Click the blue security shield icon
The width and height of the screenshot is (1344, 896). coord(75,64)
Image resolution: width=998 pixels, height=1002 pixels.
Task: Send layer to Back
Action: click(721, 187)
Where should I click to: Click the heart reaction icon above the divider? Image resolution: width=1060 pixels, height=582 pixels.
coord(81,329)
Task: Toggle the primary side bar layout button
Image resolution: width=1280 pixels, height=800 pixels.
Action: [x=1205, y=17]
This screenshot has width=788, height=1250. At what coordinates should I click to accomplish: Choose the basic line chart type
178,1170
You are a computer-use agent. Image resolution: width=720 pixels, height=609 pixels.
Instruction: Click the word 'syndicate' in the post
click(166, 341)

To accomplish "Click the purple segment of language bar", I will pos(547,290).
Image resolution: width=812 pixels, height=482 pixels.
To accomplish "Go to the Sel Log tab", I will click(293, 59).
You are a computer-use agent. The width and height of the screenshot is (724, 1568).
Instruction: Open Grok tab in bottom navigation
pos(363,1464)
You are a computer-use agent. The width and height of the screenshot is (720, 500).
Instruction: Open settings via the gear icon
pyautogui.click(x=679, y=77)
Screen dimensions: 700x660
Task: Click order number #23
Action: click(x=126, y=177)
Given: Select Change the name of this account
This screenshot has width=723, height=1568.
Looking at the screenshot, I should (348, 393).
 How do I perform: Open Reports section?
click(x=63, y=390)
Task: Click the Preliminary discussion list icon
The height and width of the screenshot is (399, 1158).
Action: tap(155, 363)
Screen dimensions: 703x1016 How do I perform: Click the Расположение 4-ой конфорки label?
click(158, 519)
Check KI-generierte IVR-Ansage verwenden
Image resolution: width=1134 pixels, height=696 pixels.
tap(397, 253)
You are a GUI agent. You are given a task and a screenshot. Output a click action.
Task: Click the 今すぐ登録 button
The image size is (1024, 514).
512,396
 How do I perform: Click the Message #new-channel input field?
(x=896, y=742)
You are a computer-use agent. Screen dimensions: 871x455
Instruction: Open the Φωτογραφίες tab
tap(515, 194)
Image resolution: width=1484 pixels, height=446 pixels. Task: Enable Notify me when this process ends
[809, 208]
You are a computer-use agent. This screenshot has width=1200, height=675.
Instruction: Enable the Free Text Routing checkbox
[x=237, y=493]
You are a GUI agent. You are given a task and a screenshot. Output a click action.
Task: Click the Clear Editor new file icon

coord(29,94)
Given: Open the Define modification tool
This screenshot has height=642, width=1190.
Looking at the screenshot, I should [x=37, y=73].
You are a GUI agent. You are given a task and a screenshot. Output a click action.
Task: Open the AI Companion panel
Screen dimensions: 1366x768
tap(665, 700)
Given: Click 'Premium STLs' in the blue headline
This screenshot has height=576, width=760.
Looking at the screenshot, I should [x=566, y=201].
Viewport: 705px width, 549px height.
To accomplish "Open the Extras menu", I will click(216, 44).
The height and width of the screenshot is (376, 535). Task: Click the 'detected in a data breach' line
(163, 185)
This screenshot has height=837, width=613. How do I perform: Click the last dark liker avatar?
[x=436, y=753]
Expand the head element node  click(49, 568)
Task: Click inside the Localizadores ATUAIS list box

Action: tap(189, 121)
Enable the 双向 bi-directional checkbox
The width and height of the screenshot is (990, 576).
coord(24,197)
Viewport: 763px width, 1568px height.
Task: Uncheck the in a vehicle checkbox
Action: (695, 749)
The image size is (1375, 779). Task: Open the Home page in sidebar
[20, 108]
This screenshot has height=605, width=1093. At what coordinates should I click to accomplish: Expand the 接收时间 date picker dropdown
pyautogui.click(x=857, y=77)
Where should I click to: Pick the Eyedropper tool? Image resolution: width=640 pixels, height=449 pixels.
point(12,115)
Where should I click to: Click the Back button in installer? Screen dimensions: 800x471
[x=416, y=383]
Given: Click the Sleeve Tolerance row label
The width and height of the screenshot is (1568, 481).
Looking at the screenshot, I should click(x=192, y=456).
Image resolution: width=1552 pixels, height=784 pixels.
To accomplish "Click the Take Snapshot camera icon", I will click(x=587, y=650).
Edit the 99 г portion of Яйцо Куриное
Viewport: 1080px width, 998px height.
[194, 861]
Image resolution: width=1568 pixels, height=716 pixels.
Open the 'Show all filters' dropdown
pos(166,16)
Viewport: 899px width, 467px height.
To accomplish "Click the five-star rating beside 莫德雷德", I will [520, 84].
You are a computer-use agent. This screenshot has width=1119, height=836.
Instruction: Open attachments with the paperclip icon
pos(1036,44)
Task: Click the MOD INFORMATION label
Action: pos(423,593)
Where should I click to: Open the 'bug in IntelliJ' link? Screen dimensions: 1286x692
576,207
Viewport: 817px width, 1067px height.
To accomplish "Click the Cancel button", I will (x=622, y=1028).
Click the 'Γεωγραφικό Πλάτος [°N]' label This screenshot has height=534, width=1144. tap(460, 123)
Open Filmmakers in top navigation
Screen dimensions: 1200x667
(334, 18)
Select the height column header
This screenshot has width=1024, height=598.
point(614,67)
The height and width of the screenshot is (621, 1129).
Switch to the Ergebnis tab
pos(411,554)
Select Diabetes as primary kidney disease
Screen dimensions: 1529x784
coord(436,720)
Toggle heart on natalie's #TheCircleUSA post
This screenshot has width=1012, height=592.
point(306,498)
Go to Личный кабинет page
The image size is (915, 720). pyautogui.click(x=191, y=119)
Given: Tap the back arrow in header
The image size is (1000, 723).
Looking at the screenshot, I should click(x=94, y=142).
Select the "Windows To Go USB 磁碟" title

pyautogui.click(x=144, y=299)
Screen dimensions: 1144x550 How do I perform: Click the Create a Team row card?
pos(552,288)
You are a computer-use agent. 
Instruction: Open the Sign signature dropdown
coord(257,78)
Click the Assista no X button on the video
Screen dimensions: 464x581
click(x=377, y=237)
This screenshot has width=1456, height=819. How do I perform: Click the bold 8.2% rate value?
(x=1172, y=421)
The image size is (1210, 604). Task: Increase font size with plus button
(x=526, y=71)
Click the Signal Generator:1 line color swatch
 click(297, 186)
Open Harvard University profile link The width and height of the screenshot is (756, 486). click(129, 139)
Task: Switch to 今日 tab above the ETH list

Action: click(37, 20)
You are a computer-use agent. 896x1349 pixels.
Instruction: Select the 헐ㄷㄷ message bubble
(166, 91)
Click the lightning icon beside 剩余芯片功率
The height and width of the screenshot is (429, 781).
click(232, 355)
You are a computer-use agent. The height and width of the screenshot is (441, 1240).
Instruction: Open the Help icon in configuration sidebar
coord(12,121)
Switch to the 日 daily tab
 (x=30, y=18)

——

## [What to work on]
All of the records need to be transcribed exactly.

## [Solution]
Click the blue security shield icon
The width and height of the screenshot is (1344, 896). coord(75,64)
Image resolution: width=998 pixels, height=1002 pixels.
Task: Send layer to Back
Action: click(721, 187)
Where should I click to: Click the heart reaction icon above the divider? Image resolution: width=1060 pixels, height=582 pixels.
coord(81,329)
Task: Toggle the primary side bar layout button
Image resolution: width=1280 pixels, height=800 pixels.
Action: [x=1205, y=17]
This screenshot has width=788, height=1250. At what coordinates should I click to accomplish: Choose the basic line chart type
178,1170
You are a computer-use agent. Image resolution: width=720 pixels, height=609 pixels.
Instruction: Click the word 'syndicate' in the post
click(166, 341)

To accomplish "Click the purple segment of language bar", I will pos(547,290).
Image resolution: width=812 pixels, height=482 pixels.
To accomplish "Go to the Sel Log tab", I will click(293, 59).
You are a computer-use agent. The width and height of the screenshot is (724, 1568).
Instruction: Open Grok tab in bottom navigation
pos(363,1464)
You are a computer-use agent. The width and height of the screenshot is (720, 500).
Instruction: Open settings via the gear icon
pyautogui.click(x=679, y=77)
Screen dimensions: 700x660
Task: Click order number #23
Action: click(x=126, y=177)
Given: Select Change the name of this account
This screenshot has width=723, height=1568.
Looking at the screenshot, I should (348, 393).
 How do I perform: Open Reports section?
click(x=63, y=390)
Task: Click the Preliminary discussion list icon
The height and width of the screenshot is (399, 1158).
Action: tap(155, 363)
Screen dimensions: 703x1016 How do I perform: Click the Расположение 4-ой конфорки label?
click(158, 519)
Check KI-generierte IVR-Ansage verwenden
Image resolution: width=1134 pixels, height=696 pixels.
tap(397, 253)
You are a GUI agent. You are given a task and a screenshot. Output a click action.
Task: Click the 今すぐ登録 button
The image size is (1024, 514).
512,396
 How do I perform: Click the Message #new-channel input field?
(x=896, y=742)
You are a computer-use agent. Screen dimensions: 871x455
Instruction: Open the Φωτογραφίες tab
tap(515, 194)
Image resolution: width=1484 pixels, height=446 pixels. Task: Enable Notify me when this process ends
[809, 208]
You are a computer-use agent. This screenshot has width=1200, height=675.
Instruction: Enable the Free Text Routing checkbox
[x=237, y=493]
You are a GUI agent. You are given a task and a screenshot. Output a click action.
Task: Click the Clear Editor new file icon

coord(29,94)
Given: Open the Define modification tool
This screenshot has height=642, width=1190.
Looking at the screenshot, I should [x=37, y=73].
You are a GUI agent. You are given a task and a screenshot. Output a click action.
Task: Open the AI Companion panel
Screen dimensions: 1366x768
tap(665, 700)
Given: Click 'Premium STLs' in the blue headline
This screenshot has height=576, width=760.
Looking at the screenshot, I should [x=566, y=201].
Viewport: 705px width, 549px height.
To accomplish "Open the Extras menu", I will click(216, 44).
The height and width of the screenshot is (376, 535). Task: Click the 'detected in a data breach' line
(163, 185)
This screenshot has height=837, width=613. How do I perform: Click the last dark liker avatar?
[x=436, y=753]
Expand the head element node  click(49, 568)
Task: Click inside the Localizadores ATUAIS list box

Action: tap(189, 121)
Enable the 双向 bi-directional checkbox
The width and height of the screenshot is (990, 576).
coord(24,197)
Viewport: 763px width, 1568px height.
Task: Uncheck the in a vehicle checkbox
Action: (695, 749)
The image size is (1375, 779). Task: Open the Home page in sidebar
[20, 108]
This screenshot has height=605, width=1093. At what coordinates should I click to accomplish: Expand the 接收时间 date picker dropdown
pyautogui.click(x=857, y=77)
Where should I click to: Pick the Eyedropper tool? Image resolution: width=640 pixels, height=449 pixels.
point(12,115)
Where should I click to: Click the Back button in installer? Screen dimensions: 800x471
[x=416, y=383]
Given: Click the Sleeve Tolerance row label
The width and height of the screenshot is (1568, 481).
Looking at the screenshot, I should click(x=192, y=456).
Image resolution: width=1552 pixels, height=784 pixels.
To accomplish "Click the Take Snapshot camera icon", I will click(x=587, y=650).
Edit the 99 г portion of Яйцо Куриное
Viewport: 1080px width, 998px height.
[194, 861]
Image resolution: width=1568 pixels, height=716 pixels.
Open the 'Show all filters' dropdown
pos(166,16)
Viewport: 899px width, 467px height.
To accomplish "Click the five-star rating beside 莫德雷德", I will [520, 84].
You are a computer-use agent. This screenshot has width=1119, height=836.
Instruction: Open attachments with the paperclip icon
pos(1036,44)
Task: Click the MOD INFORMATION label
Action: pos(423,593)
Where should I click to: Open the 'bug in IntelliJ' link? Screen dimensions: 1286x692
576,207
Viewport: 817px width, 1067px height.
To accomplish "Click the Cancel button", I will (x=622, y=1028).
Click the 'Γεωγραφικό Πλάτος [°N]' label This screenshot has height=534, width=1144. tap(460, 123)
Open Filmmakers in top navigation
Screen dimensions: 1200x667
(334, 18)
Select the height column header
This screenshot has width=1024, height=598.
point(614,67)
The height and width of the screenshot is (621, 1129).
Switch to the Ergebnis tab
pos(411,554)
Select Diabetes as primary kidney disease
Screen dimensions: 1529x784
coord(436,720)
Toggle heart on natalie's #TheCircleUSA post
This screenshot has width=1012, height=592.
point(306,498)
Go to Личный кабинет page
The image size is (915, 720). pyautogui.click(x=191, y=119)
Given: Tap the back arrow in header
The image size is (1000, 723).
Looking at the screenshot, I should click(x=94, y=142).
Select the "Windows To Go USB 磁碟" title

pyautogui.click(x=144, y=299)
Screen dimensions: 1144x550 How do I perform: Click the Create a Team row card?
pos(552,288)
You are a computer-use agent. 
Instruction: Open the Sign signature dropdown
coord(257,78)
Click the Assista no X button on the video
Screen dimensions: 464x581
click(x=377, y=237)
This screenshot has width=1456, height=819. How do I perform: Click the bold 8.2% rate value?
(x=1172, y=421)
The image size is (1210, 604). Task: Increase font size with plus button
(x=526, y=71)
Click the Signal Generator:1 line color swatch
 click(297, 186)
Open Harvard University profile link The width and height of the screenshot is (756, 486). click(129, 139)
Task: Switch to 今日 tab above the ETH list

Action: click(37, 20)
You are a computer-use agent. 896x1349 pixels.
Instruction: Select the 헐ㄷㄷ message bubble
(166, 91)
Click the lightning icon beside 剩余芯片功率
The height and width of the screenshot is (429, 781).
click(232, 355)
You are a computer-use agent. The height and width of the screenshot is (441, 1240).
Instruction: Open the Help icon in configuration sidebar
coord(12,121)
Switch to the 日 daily tab
 (x=30, y=18)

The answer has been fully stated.